Archive for June, 2010

Unconfident consumers

29 June 2010

Well, can you blame them?

After two bubble-based expansions, in which first a tech stock bubble (1990s) and then a housing bubble (2000s) helped fuel huge levels of consumer debt, it seems rational for consumers to conclude that they’ve been living beyond their means and hence to retrench.  Today’s report of a 10-point drop in an already-low consumer confidence index is some hard cheese just the same.

The linked story, above, is a good one in that it actually provides information as to what is a “normal” or “good” level of the index.  90 is pretty good, 100 means “strong growth.”  So this month’s reading of 52.9 (again, down 10 points from May’s) is awful.  The best that can be said for it is that it’s double its all-time low of 25.3 in February 2009.

The story also mentions weakness in the housing market, where the Commerce Dept. reported Wednesday that new-home sales in May dropped 33% from their April level.  While a big drop is not shocking in view of the April 30 expiration of big tax credits for homebuyers, it was larger than expected, and the annualized rate of 300,000 new homes purchases is the lowest in the history of the Commerce Dept.’s survey (which began in 1963).  Again, considering the giant bubble in the housing market that preceded the current slump, it seems plausible to me that we have not yet hit bottom, i.e., the market may still have some correcting to do.

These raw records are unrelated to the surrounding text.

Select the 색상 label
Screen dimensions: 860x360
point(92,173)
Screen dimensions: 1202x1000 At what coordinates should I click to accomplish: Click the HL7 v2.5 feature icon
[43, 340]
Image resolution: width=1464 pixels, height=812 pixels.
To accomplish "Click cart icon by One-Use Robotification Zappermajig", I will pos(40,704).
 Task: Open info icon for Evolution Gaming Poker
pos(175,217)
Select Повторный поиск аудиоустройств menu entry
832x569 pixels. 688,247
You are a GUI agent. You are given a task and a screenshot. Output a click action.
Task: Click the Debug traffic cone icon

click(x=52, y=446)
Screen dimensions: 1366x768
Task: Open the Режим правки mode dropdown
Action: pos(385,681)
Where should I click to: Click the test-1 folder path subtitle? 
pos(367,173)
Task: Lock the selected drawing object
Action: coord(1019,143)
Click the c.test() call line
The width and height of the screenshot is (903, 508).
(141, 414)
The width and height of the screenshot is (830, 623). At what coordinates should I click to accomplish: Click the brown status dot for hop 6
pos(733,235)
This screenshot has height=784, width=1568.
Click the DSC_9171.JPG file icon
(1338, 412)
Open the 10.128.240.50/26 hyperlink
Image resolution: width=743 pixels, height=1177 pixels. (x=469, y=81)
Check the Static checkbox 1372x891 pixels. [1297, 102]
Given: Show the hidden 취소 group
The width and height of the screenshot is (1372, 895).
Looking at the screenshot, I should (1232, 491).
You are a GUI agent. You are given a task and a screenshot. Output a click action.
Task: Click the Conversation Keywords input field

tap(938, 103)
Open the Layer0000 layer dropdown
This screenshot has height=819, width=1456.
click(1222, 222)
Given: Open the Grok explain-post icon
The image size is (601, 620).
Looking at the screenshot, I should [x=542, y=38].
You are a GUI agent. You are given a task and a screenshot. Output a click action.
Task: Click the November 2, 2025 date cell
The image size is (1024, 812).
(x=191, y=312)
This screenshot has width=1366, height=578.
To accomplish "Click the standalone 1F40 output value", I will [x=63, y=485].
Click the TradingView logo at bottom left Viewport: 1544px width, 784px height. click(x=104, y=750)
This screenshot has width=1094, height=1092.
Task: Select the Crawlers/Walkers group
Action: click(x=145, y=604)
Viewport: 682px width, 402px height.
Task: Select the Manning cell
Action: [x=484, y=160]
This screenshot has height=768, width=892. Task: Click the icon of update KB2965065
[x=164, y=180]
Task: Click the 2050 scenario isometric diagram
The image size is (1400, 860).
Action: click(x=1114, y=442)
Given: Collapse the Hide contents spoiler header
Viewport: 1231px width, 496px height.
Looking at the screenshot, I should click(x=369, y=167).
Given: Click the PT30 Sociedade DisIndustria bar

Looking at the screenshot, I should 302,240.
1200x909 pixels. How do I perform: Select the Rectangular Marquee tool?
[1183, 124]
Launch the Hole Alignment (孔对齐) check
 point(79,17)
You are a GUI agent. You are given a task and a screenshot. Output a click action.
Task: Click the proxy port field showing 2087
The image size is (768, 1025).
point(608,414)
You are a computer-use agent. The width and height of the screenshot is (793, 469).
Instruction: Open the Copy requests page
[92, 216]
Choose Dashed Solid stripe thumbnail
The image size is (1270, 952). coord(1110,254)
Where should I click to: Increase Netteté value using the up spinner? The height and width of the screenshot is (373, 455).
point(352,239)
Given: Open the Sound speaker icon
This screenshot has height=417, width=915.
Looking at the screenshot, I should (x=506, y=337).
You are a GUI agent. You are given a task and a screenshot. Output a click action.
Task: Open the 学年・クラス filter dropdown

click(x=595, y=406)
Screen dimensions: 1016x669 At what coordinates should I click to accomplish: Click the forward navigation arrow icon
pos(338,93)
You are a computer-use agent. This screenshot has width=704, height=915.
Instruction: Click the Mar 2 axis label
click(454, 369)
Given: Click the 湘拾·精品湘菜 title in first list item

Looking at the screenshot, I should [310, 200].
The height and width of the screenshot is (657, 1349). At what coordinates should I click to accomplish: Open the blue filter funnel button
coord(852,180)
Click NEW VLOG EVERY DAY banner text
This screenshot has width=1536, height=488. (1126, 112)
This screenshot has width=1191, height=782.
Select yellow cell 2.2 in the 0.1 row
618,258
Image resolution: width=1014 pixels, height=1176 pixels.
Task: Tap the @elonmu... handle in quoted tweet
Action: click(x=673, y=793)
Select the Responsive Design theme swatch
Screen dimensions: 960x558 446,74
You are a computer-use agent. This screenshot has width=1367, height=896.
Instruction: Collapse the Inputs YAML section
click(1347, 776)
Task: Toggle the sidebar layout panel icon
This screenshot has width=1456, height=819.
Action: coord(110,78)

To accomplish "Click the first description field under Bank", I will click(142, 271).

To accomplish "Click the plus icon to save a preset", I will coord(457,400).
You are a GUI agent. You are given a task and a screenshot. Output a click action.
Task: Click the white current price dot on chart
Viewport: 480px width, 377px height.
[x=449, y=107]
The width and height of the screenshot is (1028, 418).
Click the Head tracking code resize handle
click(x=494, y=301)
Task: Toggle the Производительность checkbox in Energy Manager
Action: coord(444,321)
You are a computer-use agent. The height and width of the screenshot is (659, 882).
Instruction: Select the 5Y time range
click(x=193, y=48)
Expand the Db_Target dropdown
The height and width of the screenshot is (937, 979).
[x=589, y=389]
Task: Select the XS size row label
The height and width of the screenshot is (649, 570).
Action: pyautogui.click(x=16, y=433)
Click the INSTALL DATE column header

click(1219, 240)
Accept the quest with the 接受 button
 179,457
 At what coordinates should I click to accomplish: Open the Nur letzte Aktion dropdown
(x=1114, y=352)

I hate to sound like a liquidationist, but if it’s true that the economy was on steroids thanks to a housing bubble and a frenzy of consumer debt, then our “natural” standard of living may be a good bit lower than we’d care to admit.

UPDATE, July 4:  Dean Baker says the housing bubble still has some deflating to do, in particular in California, New York, and Illinois.  He says house prices in those states are still way over trend levels and still abnormally high in relation to rents.